**Questions on the material**
[1] Copy out the Remembrance Sunday passage from "We are about" to "remember and to think." without changing a word.
[2] Extend the Remembrance Sunday passage by writing on from its final sentence.

RAF Brize Norton News

Good Remembrance

We are about to keep Remembrance Sunday and commemorate, once more, the 1918 Armistice. It is one of the last truly national rituals left to us. Whoever you are, you are aware of poppies and war memorials, of the Royal Albert Hall, the Cenotaph and the Chelsea Pensioners. You are drawn into the ceremonies that symbolise remembrance, the gratitude and the care of our nation. Every society, every people needs a day such as this both to remember and to think. 

I once thought that we would have to work harder in the future to keep the collective memory alive… of what it was like when nations go to war, ways of life that are nearly destroyed, futures and freedoms taken away, carrying physical and emotional injuries for the rest of our lives.

But over the last 2 years the landscape of war remains only too well known to us. The battle against the unseen enemy, COVID-19, continues… and, more recently, the events of Operation PITTING, rather than drawing a line in the Afghanistan sand, have rekindled our memories and reignited our emotions. Our world is as precarious today as it has ever been, more so in some ways. Two years after the pandemic began and some 30 years after the Iraq War, their aftermath lingers on. The unfinished business of war casts a long shadow. Its victims are always with us.

**Extracted data**
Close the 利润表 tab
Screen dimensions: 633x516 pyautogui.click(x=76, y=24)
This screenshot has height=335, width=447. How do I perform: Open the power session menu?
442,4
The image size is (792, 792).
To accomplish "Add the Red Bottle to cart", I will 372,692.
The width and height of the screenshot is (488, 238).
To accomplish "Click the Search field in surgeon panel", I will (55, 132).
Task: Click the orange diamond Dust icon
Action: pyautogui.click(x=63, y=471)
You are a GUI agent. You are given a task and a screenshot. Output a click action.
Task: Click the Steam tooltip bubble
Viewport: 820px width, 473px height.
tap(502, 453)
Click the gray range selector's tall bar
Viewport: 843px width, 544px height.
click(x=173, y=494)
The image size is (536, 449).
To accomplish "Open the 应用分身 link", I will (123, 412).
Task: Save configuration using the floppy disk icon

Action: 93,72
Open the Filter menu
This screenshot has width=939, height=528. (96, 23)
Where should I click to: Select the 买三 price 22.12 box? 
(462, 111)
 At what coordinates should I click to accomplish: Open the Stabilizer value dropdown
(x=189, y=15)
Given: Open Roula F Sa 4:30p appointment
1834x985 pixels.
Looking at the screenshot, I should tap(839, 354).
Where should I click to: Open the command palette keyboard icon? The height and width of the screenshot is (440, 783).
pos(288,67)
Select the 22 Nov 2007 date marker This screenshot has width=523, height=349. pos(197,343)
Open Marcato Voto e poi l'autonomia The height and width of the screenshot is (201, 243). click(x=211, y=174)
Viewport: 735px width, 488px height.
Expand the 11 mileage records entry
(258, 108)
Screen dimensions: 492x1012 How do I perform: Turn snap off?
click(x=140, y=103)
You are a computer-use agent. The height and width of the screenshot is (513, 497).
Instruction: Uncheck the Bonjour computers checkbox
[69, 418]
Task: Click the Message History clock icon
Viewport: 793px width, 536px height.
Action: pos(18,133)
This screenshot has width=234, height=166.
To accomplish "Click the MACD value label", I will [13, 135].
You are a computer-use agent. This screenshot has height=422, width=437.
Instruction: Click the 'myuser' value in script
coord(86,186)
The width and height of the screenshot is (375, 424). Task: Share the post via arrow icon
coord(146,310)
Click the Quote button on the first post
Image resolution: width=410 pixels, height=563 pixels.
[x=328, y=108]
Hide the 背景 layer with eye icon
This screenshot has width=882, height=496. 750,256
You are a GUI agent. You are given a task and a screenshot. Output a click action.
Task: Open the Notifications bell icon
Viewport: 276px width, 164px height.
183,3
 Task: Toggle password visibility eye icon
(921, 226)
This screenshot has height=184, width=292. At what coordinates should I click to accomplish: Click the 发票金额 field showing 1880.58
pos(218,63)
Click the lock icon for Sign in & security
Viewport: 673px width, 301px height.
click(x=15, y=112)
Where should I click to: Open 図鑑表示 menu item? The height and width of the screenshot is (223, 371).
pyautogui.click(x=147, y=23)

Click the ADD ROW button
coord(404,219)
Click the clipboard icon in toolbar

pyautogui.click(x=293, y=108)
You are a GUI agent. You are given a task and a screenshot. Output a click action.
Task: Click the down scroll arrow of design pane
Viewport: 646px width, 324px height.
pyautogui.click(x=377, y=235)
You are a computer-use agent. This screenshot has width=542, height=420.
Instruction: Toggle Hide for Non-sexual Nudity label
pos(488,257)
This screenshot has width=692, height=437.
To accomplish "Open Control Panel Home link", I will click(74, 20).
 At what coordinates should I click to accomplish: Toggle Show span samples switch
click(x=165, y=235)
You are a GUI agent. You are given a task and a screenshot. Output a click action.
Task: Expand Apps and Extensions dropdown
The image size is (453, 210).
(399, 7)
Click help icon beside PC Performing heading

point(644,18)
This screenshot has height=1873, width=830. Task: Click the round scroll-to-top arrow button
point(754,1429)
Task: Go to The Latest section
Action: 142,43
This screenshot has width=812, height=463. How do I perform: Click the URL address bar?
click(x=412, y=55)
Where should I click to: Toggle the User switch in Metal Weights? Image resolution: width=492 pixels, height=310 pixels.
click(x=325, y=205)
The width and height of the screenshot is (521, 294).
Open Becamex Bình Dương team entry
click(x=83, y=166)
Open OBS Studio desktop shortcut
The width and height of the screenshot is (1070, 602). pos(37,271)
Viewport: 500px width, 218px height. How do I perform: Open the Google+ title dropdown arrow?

**Written answers**
[1]
We are about to keep Remembrance Sunday and commemorate, once more, the 1918 Armistice. It is one of the last truly national rituals left to us. Whoever you are, you are aware of poppies and war memorials, of the Royal Albert Hall, the Cenotaph and the Chelsea Pensioners. You are drawn into the ceremonies that symbolise remembrance, the gratitude and the care of our nation. Every society, every people needs a day such as this both to remember and to think.

[2]
The trouble is that all this is so big in its scope. We look back to 1914, 1939, 1990, 2019 and the other conflicts of our age - lesser maybe in scale, but not lesser to those who were its victims. How do you begin to take it in?  

Our Armistice ceremonies and traditions are a way of holding, and handing on, raw memories of pride and shame, bravery and cowardice, outrage and fear, comradeship and sacrifice. We find our own meanings in them; we think our own thoughts and pray our own prayers during the two-minute silence. The risk is, however, that the rhetoric of remembrance becomes too broad, too funereal, too generalised for us to make sense of it.

What does Christianity have to say about all this?  

Every Sunday is a remembrance Sunday, for every Sunday we remember a dying and a death. It is individual and specific: one man's pain and darkness, one man's broken body and shed blood, one man's mother and best friend looking on in grief as his life ebbed away on the cross. We interpret death in the light of the death of Jesus; where God suffers with every human soul, each one cherished by Him, each death mattering to Him. The cross ties our human suffering to God’s for eternity. We remember. God remembers.

Time gives a perspective from which meanings can become clearer; the picture comes into focus. However, we must learn in the ceremonies of remembrance not to think we simply make it better with fancy speeches that gloss over the particularities of suffering, loss and grief.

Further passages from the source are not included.